# Data to examine
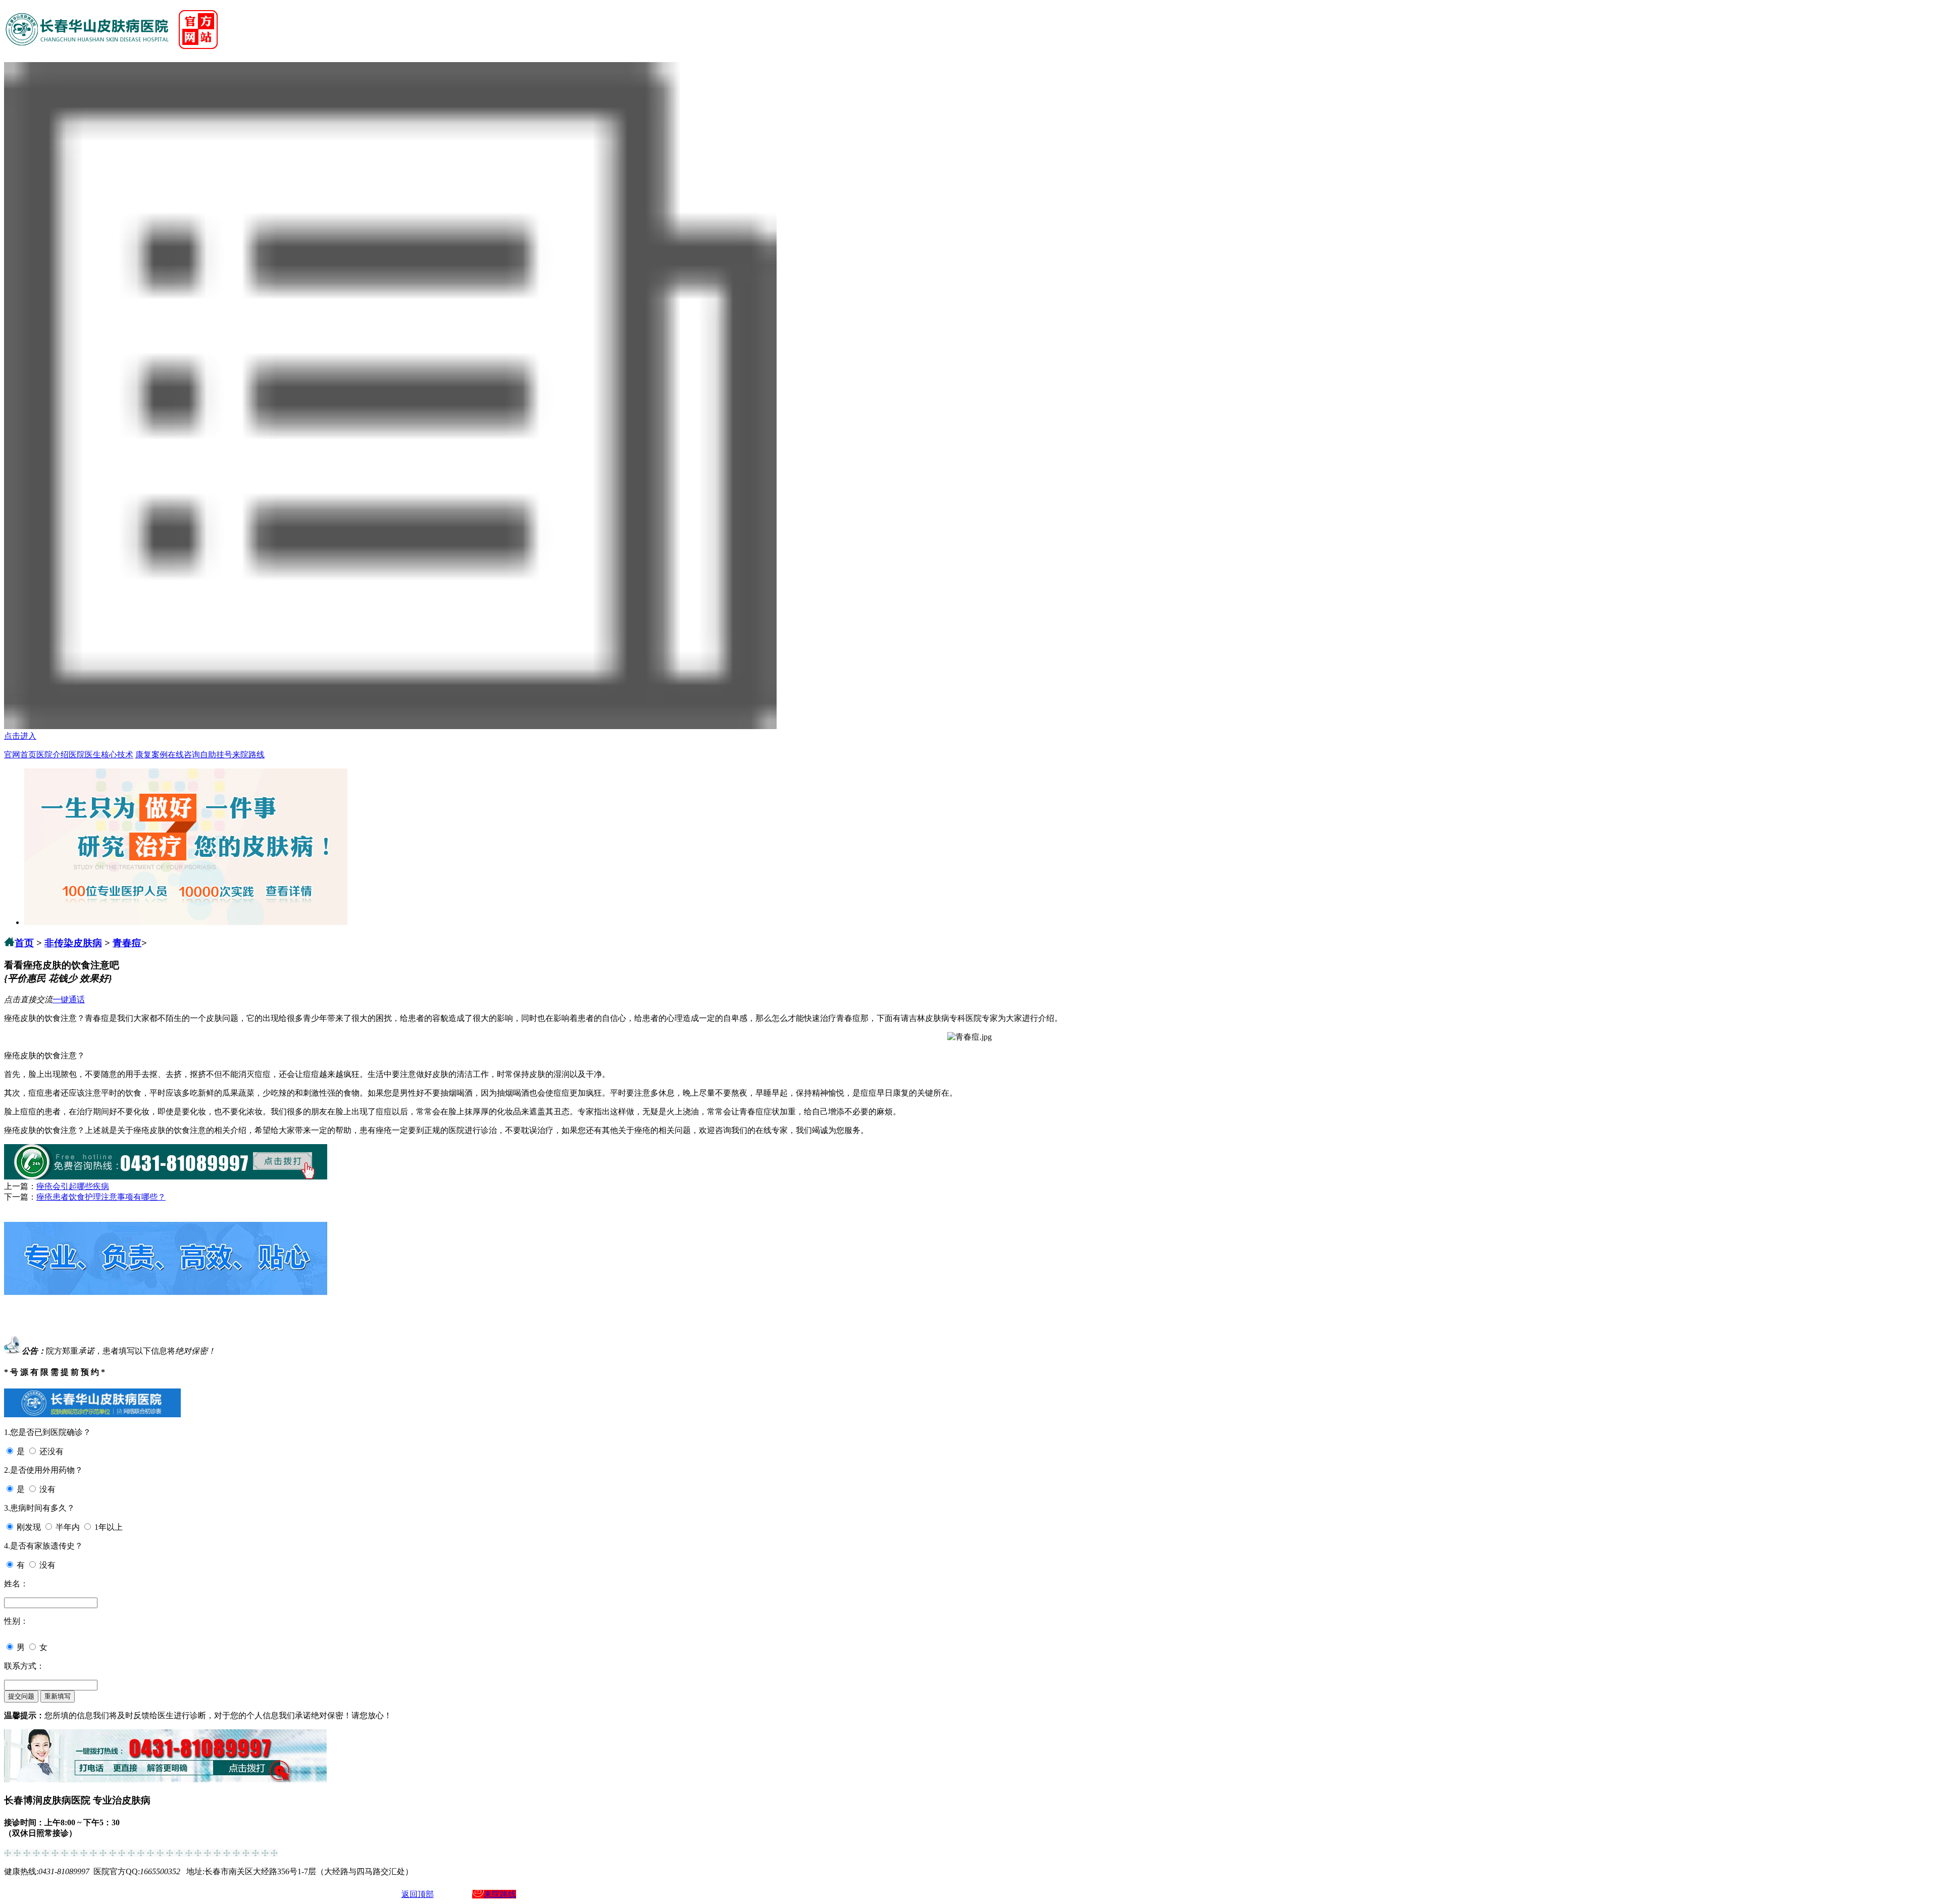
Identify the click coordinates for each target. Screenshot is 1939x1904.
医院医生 (85, 754)
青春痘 (127, 943)
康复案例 (151, 754)
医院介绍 (52, 754)
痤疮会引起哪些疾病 (72, 1186)
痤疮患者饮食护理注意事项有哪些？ (101, 1197)
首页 (24, 943)
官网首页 (20, 754)
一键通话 (69, 999)
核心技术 (117, 754)
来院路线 (248, 754)
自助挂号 (216, 754)
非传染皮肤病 (73, 943)
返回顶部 (417, 1894)
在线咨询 (184, 754)
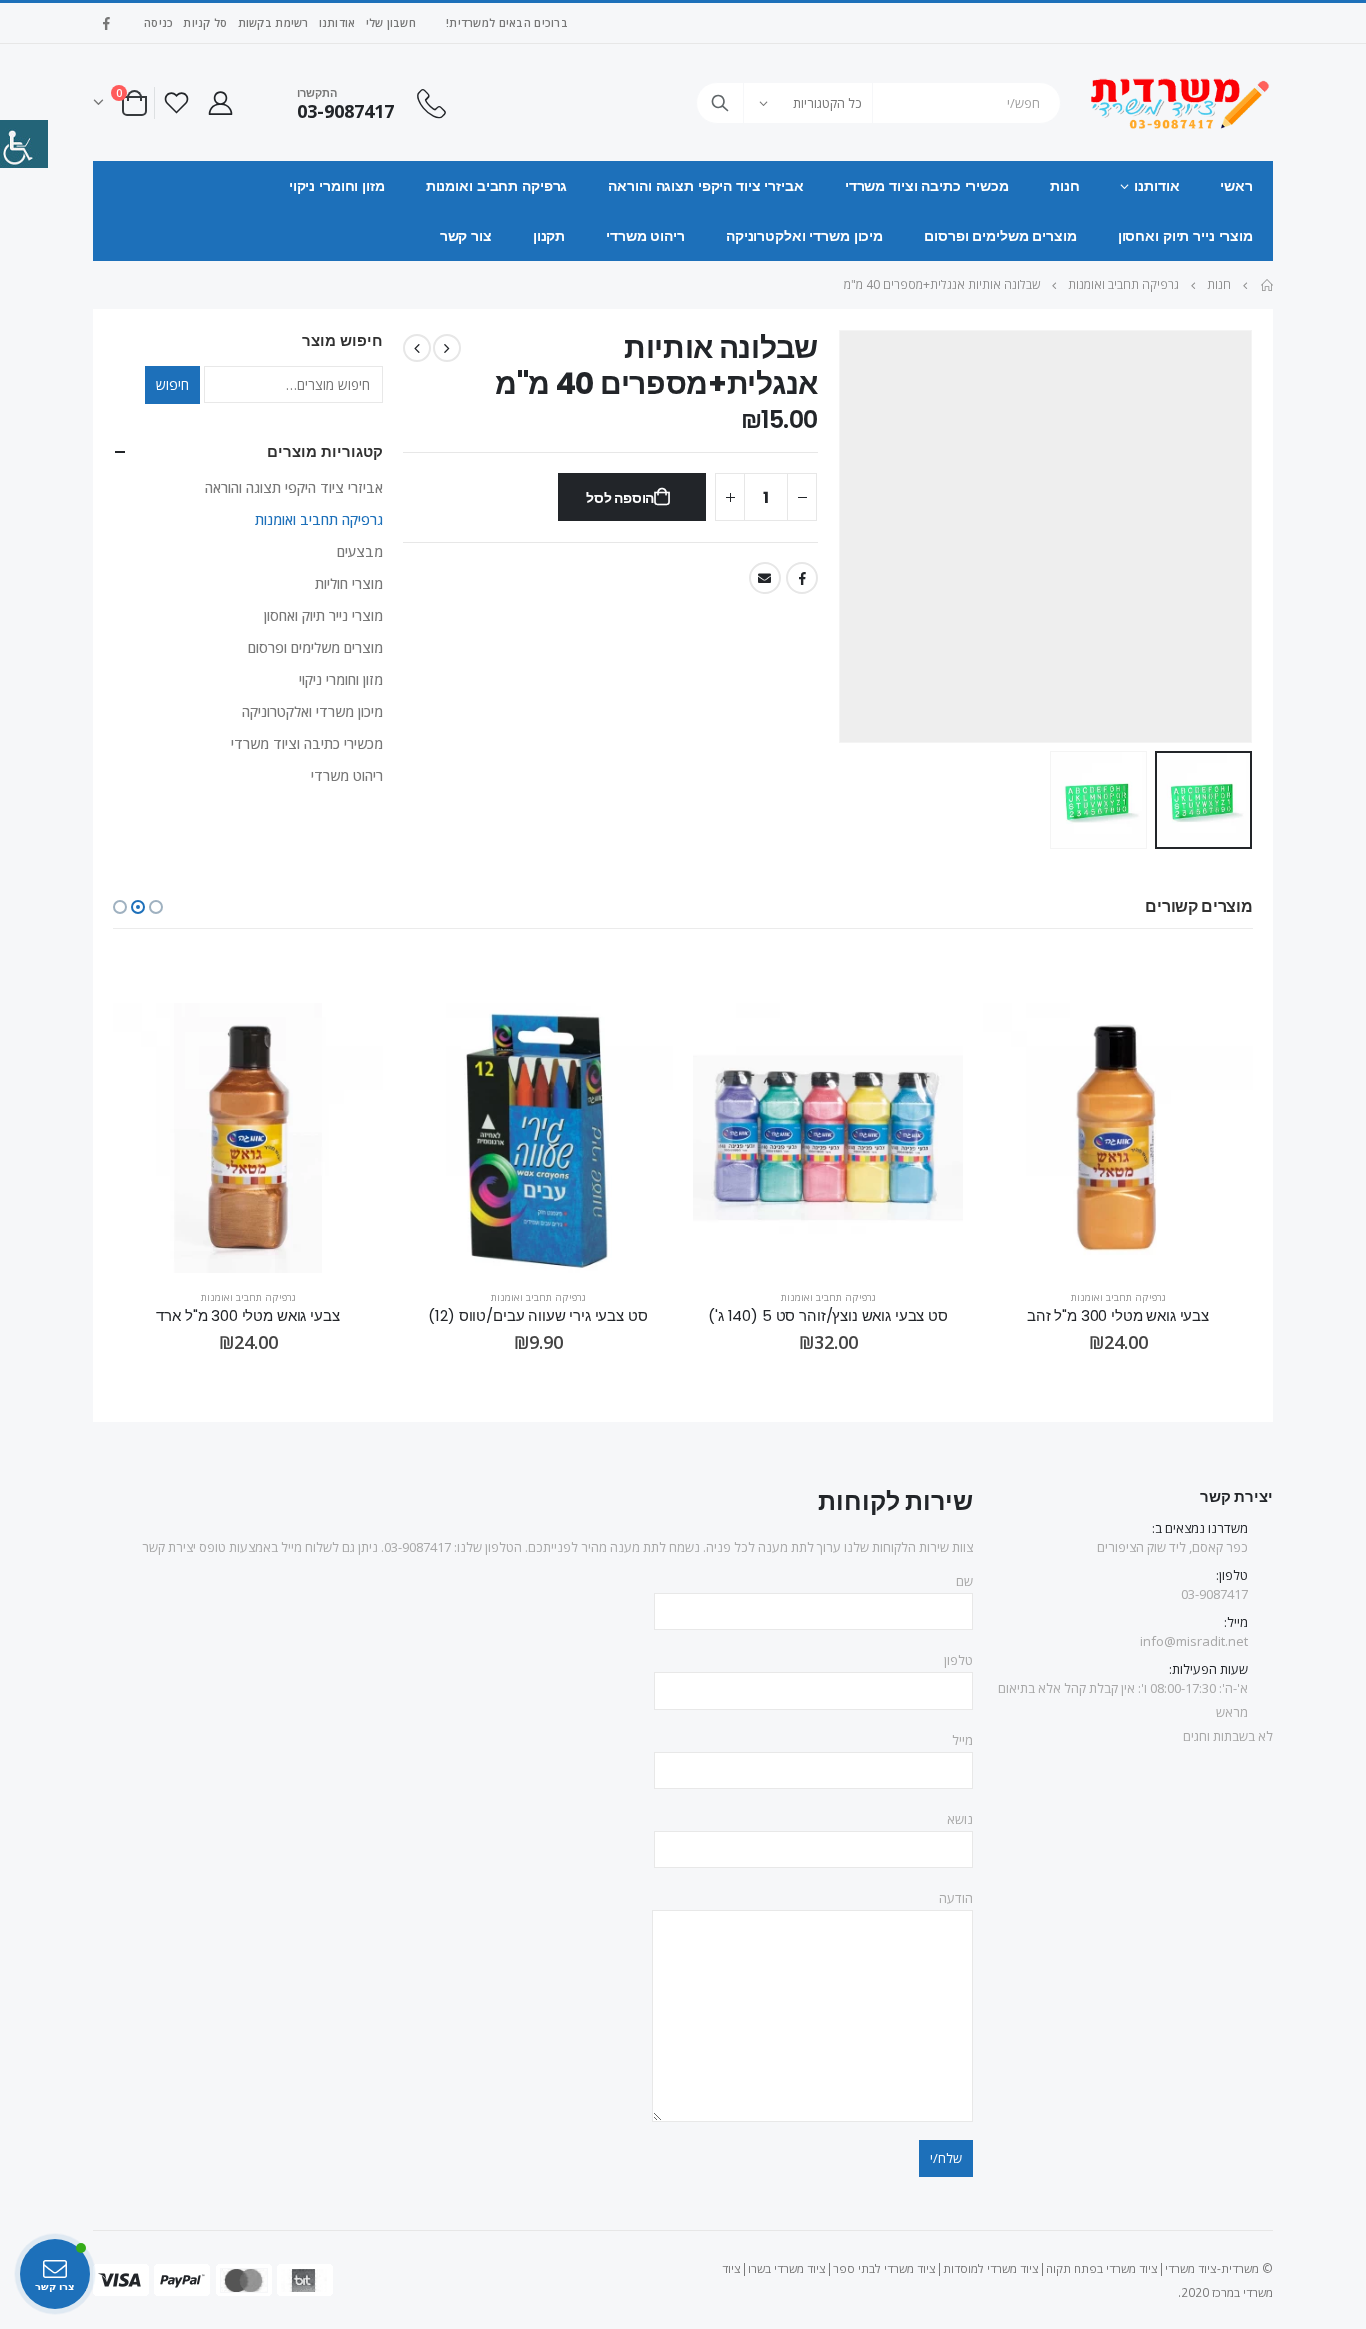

# Problem description
For each record, return its text exactly and leave any picture out.

# Response area
Identify the click coordinates for each target. Screenshot is 1939x1904.
医院医生 (85, 754)
青春痘 (127, 943)
康复案例 (151, 754)
医院介绍 (52, 754)
痤疮会引起哪些疾病 (72, 1186)
痤疮患者饮食护理注意事项有哪些？ (101, 1197)
首页 (24, 943)
官网首页 (20, 754)
一键通话 (69, 999)
核心技术 (117, 754)
来院路线 (248, 754)
自助挂号 (216, 754)
非传染皮肤病 (73, 943)
返回顶部 (417, 1894)
在线咨询 (184, 754)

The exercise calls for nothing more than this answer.